Innerhalb der feministischen Bewegung werden Begriffsfragen aber heftig diskutiert – zum Beispiel die Frage, ob wir von Frauen oder von Flintas* sprechen. Wie stehen Sie zu diesen Debatten?

Sie nerven mich ehrlich gesagt ein wenig. Der Begriff «Flinta» wird oft analog zu Frau verwendet und macht damit mehr unsichtbar, als er ermöglicht. Ich habe meine Sprache schon sehr oft umgestellt und finde es wichtig, Begriffe der Betroffenen selbst zu verwenden. Bei der Kategorie Frau ist es komplizierter, denn «die Frauen» gibt es so nicht. Oder wie Judith Butler sagt: Wir wissen nicht, wer die Frauen sind, aber wir brauchen sie. Bestimmte Kategorien muss man benennen, damit man Ungleichheit beschreiben und damit Politik machen kann. Meiner Einschätzung nach – das gilt auch für die Gegenüberstellung von Materialismus und Queerfeminismus – ist das ein innerlinker Spaltungsdiskurs, der am Ende nur den politischen Gegner:innen und dem Kapital nützt, wenn sich linke Bewegungen in diesen Debatten verhaken.

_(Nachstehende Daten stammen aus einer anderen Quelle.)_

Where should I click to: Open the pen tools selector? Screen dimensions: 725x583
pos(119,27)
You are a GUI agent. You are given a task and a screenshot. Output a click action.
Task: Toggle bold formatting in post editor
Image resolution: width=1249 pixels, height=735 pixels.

Und wenn wir dem Kapital schaden wollen?

Wer mit einem Streik bei Amazon solidarisch ist, muss im Einzelnen ja nicht unbedingt mit den Meinungen der Menschen übereinstimmen, die da arbeiten. Es ist möglich, Bündnisse zu schliessen, ohne alle Meinungen zu teilen, über die eigenen Scheuklappen hinweg, und so möglichst viele Menschen mitzunehmen. Das bedingt auch, fehlerfreundlich zu sein.

Wie können solche Kämpfe aussehen?

Wir müssen für eine Migrationsgesellschaft auf die Strasse gehen – und gegen die Ausbeutung aller Menschen, aber besonders von Migrant:innen und feminisierten Menschen. Es ist zentral, dass wir für eine Aufwertung der Sorgearbeit kämpfen, die allen zugutekommt. Und dass wir uns überlegen, was nach dem Kapitalismus kommt. Denn wenn wir diese Welt retten wollen, führt kein Weg an der Abschaffung des Kapitalismus vorbei. Die Welt brennt ab. Die Verteilungskämpfe werden sich zuspitzen. Wenn wir in den nächsten 500 Jahren ein lebenswertes Leben für alle wollen, brauchen wir Alternativen.

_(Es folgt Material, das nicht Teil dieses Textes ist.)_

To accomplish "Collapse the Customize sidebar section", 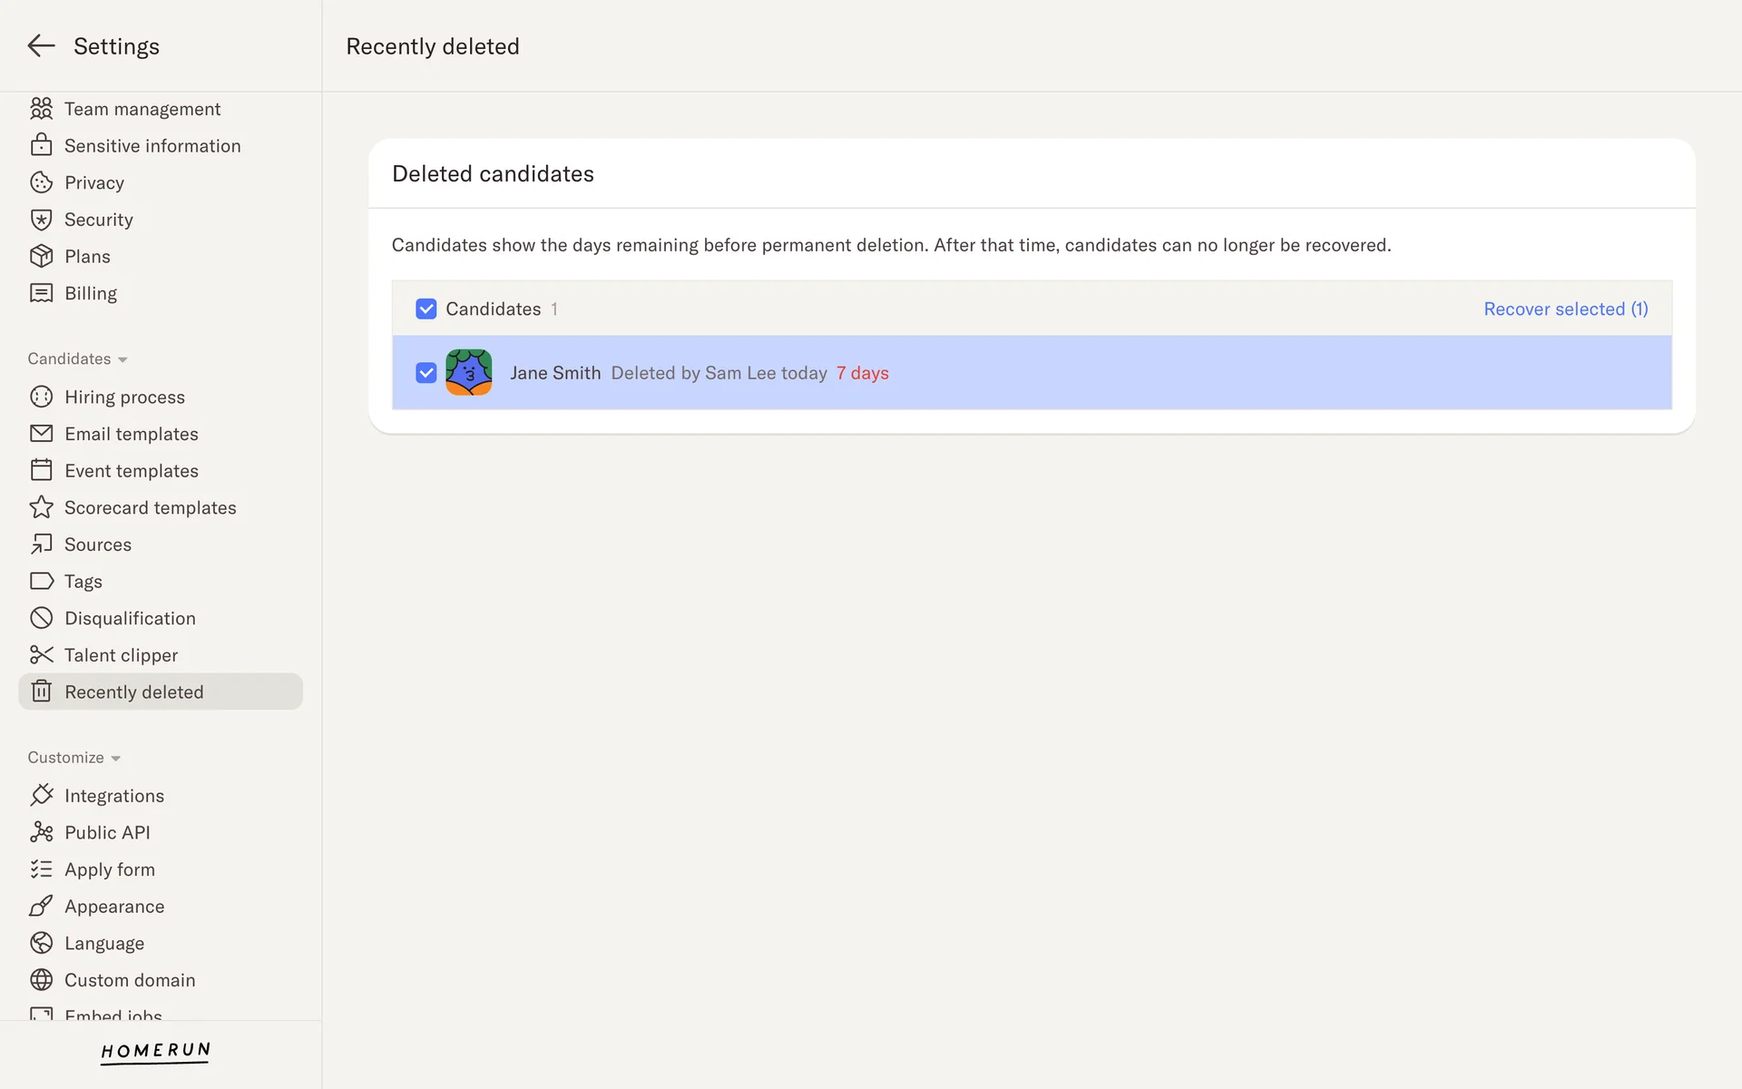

Sie schreiben auch von einer geschlechtslosen Gesellschaft.

Ich bin vorsichtig damit, Utopien von meinem Schreibtisch aus zu entwickeln, weil ich glaube, wir müssen das gemeinsam tun. Aber mir ist aufgefallen: Über die klassenlose Gesellschaft wurde schon wahnsinnig viel geschrieben und nachgedacht; darüber, wie eine geschlechtslose Gesellschaft aussieht, viel weniger.

Versuchen Sie es?

Wenn man morgens vor die Tür ginge, sähe man Menschen und würde sie nicht nach Geschlecht kategorisieren, weil das erst mal egal wäre. Es gäbe Sorgegemeinschaften, neue und andere Beziehungsweisen. Die Gesellschaft hätte sich sowohl vom Konzept der heteronormativen Kleinfamilie als auch von der romantischen Zweierbeziehung verabschiedet. Wie heute Kinder grossgezogen werden, ist doch die ineffizienteste Art, die man sich vorstellen kann! Man könnte sich auch fragen: Wer hat Lust, mit Kindern Zeit zu verbringen und Verantwortung zu übernehmen? Und wie können wir das organisieren?

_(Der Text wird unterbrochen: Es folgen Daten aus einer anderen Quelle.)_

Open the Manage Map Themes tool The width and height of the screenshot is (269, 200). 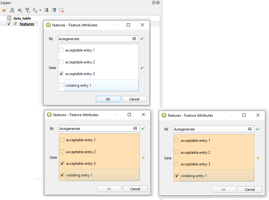pyautogui.click(x=19, y=10)
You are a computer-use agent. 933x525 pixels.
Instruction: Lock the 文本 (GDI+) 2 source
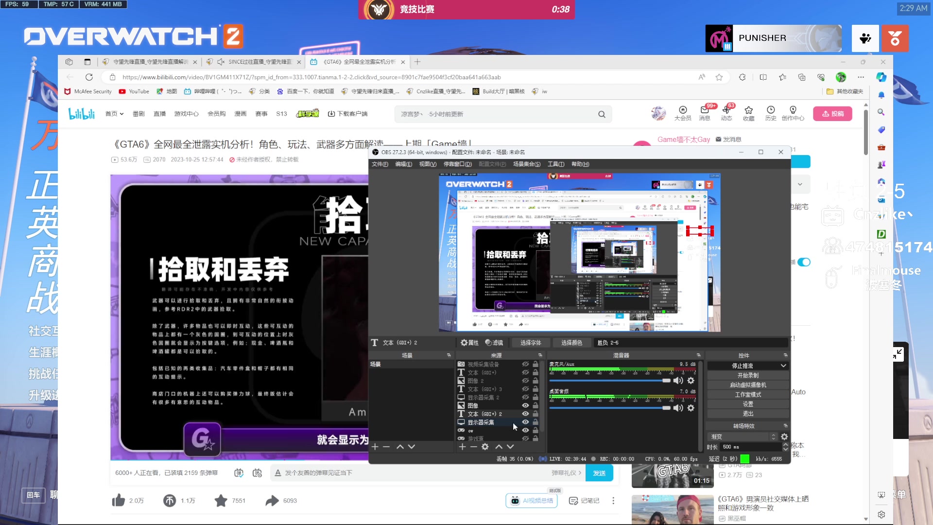click(536, 414)
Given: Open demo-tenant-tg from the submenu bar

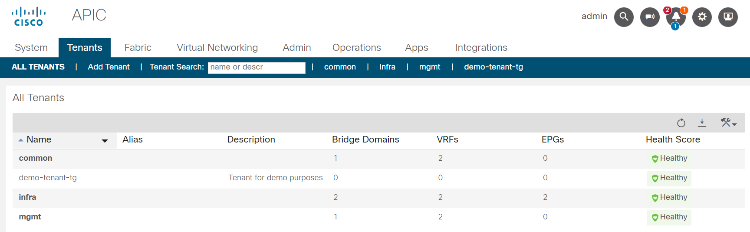Looking at the screenshot, I should 493,67.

Wo zeigt sich diese Utopie?

Ich durfte mein Buch bereits in verschiedenen Städten vorstellen und lasse jeweils die Zuhörer:innen darüber nachdenken, was für eine Utopie sie sich vorstellen. Das gibt mir Hoffnung. Wir haben in unseren Köpfen sehr viel Fantasie, um uns ein besseres Leben auszumalen. Und wir brauchen diese Bilder, damit wir uns vorstellen können, was wir alles zu gewinnen haben.

* Frauen, Lesben, intergeschlechtliche, nichtbinäre, trans und agender Menschen.